• **Task goal**
Each line of the data that includes the string "circle" is to be copied out.

• **Recorded information**

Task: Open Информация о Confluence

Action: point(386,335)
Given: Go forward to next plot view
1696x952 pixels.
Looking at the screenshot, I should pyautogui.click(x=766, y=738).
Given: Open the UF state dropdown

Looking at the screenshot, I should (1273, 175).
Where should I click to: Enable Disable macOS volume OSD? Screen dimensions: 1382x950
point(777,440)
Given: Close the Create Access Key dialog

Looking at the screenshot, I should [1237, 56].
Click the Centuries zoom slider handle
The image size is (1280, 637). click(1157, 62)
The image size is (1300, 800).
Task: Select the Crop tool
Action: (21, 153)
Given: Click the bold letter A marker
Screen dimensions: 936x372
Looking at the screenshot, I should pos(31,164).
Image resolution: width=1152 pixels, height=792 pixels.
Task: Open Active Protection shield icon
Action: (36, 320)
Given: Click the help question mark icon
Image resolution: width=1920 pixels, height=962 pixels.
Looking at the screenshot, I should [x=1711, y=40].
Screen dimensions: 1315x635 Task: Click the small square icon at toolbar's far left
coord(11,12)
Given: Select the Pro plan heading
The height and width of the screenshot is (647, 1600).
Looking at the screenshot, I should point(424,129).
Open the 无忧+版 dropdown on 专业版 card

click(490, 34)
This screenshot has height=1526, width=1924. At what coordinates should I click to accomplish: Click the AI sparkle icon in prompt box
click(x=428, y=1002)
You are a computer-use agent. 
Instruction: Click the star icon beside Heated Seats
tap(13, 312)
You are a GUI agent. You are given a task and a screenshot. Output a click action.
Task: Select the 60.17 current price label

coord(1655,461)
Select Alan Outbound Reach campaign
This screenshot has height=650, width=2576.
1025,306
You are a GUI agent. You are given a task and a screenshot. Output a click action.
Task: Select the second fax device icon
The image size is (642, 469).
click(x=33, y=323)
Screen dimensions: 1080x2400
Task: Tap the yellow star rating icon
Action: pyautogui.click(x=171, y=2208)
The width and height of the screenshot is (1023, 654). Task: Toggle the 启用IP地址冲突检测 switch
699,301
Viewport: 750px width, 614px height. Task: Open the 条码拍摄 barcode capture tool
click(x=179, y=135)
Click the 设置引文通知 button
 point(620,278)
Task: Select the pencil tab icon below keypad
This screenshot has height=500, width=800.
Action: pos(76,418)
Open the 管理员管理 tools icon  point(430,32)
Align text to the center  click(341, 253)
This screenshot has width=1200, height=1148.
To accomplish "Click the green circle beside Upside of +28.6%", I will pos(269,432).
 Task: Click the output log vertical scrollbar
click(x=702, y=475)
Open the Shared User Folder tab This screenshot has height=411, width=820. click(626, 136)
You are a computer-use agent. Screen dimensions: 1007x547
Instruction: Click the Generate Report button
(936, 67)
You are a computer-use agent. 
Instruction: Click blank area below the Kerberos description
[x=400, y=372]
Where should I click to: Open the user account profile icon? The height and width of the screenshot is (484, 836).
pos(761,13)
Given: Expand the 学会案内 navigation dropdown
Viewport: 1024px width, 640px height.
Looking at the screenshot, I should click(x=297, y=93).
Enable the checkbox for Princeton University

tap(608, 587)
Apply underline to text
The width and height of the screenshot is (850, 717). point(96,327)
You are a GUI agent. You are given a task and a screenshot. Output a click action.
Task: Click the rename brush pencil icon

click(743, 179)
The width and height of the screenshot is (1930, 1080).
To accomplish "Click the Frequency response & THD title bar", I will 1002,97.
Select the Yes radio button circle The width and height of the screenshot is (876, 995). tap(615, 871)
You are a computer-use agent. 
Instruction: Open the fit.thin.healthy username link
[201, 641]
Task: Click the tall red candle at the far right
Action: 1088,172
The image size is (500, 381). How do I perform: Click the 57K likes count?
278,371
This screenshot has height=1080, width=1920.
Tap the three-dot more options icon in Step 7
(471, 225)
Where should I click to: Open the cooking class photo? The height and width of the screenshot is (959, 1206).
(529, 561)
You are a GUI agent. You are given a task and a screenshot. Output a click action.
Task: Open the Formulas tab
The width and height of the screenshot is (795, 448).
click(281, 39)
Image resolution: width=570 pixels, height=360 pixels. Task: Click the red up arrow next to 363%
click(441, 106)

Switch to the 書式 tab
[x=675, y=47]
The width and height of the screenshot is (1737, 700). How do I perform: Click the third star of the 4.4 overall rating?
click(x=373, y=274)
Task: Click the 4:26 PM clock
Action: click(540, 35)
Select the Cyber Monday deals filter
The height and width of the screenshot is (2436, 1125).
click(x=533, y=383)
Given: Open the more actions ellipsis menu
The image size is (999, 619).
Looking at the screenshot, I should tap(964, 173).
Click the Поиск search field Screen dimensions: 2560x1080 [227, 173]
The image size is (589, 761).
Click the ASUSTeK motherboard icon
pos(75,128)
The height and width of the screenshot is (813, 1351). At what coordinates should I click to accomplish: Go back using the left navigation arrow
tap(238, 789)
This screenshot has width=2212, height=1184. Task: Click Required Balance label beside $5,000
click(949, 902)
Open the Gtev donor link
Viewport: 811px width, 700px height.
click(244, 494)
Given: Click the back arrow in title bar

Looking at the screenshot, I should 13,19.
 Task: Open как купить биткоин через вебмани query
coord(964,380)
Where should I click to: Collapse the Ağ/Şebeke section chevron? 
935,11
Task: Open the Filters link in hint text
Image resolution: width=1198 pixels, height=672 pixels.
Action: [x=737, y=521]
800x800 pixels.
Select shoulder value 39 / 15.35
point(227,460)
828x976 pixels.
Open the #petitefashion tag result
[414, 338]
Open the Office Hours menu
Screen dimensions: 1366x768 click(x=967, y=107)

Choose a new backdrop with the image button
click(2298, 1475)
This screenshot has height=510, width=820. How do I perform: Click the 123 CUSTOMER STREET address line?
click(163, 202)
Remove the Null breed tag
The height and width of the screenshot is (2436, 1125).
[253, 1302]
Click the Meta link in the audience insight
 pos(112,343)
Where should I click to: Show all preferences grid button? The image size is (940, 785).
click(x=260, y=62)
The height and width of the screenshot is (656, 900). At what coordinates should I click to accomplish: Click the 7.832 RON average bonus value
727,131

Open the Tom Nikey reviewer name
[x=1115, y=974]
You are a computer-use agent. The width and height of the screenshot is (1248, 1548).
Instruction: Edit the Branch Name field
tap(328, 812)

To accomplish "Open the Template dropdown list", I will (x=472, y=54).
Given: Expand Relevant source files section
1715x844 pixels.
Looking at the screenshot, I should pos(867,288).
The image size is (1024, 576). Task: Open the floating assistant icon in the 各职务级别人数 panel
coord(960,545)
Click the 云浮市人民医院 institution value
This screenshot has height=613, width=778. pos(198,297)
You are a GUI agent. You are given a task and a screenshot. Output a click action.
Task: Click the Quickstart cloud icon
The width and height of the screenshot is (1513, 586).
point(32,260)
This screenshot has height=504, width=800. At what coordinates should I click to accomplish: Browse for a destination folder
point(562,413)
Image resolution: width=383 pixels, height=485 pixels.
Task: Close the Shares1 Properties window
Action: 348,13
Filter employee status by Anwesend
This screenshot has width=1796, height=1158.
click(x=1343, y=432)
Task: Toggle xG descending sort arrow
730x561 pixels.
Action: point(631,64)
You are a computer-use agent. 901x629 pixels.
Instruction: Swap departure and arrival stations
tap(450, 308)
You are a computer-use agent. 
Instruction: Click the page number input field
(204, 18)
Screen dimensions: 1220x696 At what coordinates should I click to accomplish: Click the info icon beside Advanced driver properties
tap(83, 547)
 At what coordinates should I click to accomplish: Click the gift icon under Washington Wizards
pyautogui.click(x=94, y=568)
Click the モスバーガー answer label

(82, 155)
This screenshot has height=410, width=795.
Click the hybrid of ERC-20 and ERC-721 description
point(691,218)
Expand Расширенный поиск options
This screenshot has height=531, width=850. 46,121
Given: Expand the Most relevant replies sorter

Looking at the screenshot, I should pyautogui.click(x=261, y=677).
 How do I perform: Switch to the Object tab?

• **The answer**
To accomplish "Click the green circle beside Upside of +28.6%", I will pos(269,432).
Select the Yes radio button circle The width and height of the screenshot is (876, 995). tap(615, 871)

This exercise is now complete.